Among Russian landscape painters, there is not one whose skill, ability to capture nature on canvas is equal to the talent of Ivan Shishkin. Its ability to subtly reproduce to the smallest detail any bush or tree is truly surprising.
Spruce, birch, oaks - all of them were transmitted to the canvas with photographic accuracy without unnecessary embellishment or understatement. Leaves, branches, bark - all this was reproduced to the point. And even in such trifles as the soil on which trees grow, grass, stones, Shishkin was invariably accurate.
It will take a lot of time to transfer all of the artist’s canvases, because his creative heritage is by no means limited to the famous “Morning in a Pine Forest”.

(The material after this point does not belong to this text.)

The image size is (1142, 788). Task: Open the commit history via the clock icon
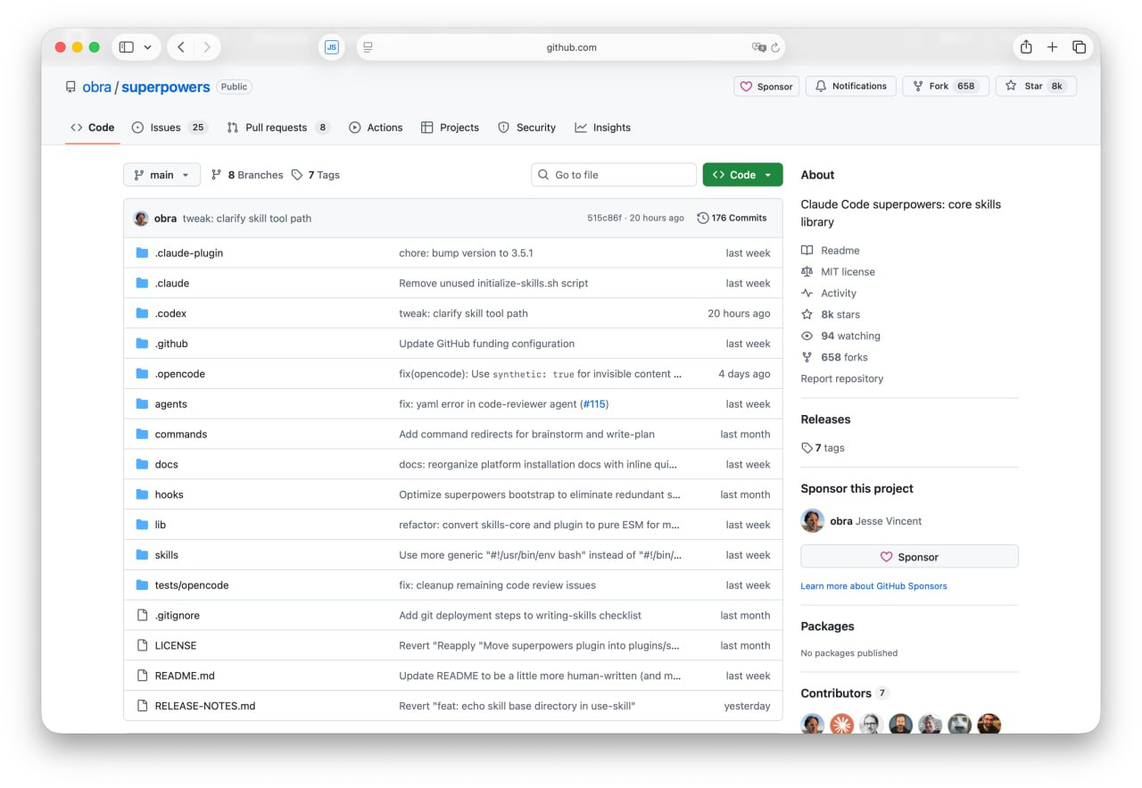[702, 217]
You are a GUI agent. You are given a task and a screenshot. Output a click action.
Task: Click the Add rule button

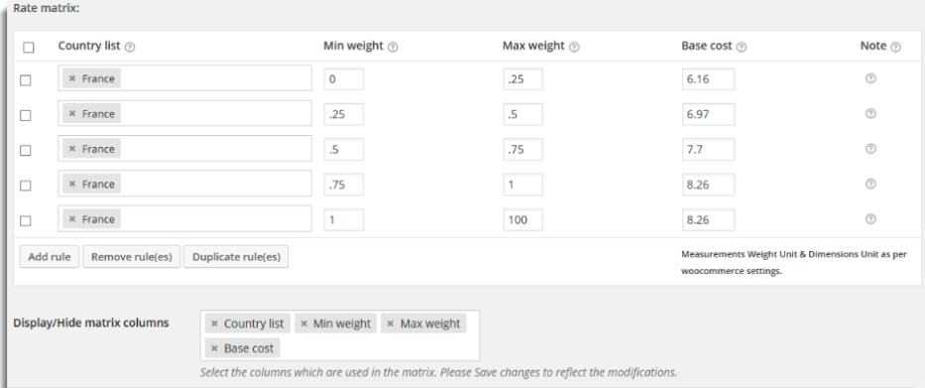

The lion's share of his work is occupied by “random” sketches that capture nature in all its manifestations. The artist began to create them while still a student of the Academy of Arts, in order to subsequently refer to the genre of etude throughout his life, improving. So, using the example of late studies, you can see how the artist seeks to more accurately convey the nuances of nature, the expression of images using the principles of tonal painting.
The study “Valerzhnik” (1893), among others, witnessed the search for Shishkin. Two features draw attention to this picture. First of all, this is an unusually light tone of the picture, indicating that the artist chose the time of dawn as the image. A similar mood is present in the already mentioned “Morning ...”, but even there the light colors still do not sound so piercing as in “Valerzhnik”.
In addition, the choice of the image object is also interesting - the deadwood, that is, trees that, broken by a storm or for another reason, fell to the ground. This only proves Shishkin’s interest in any, even microscopic and imperceptible changes in nature, which, in his opinion, are quite worthy of the image.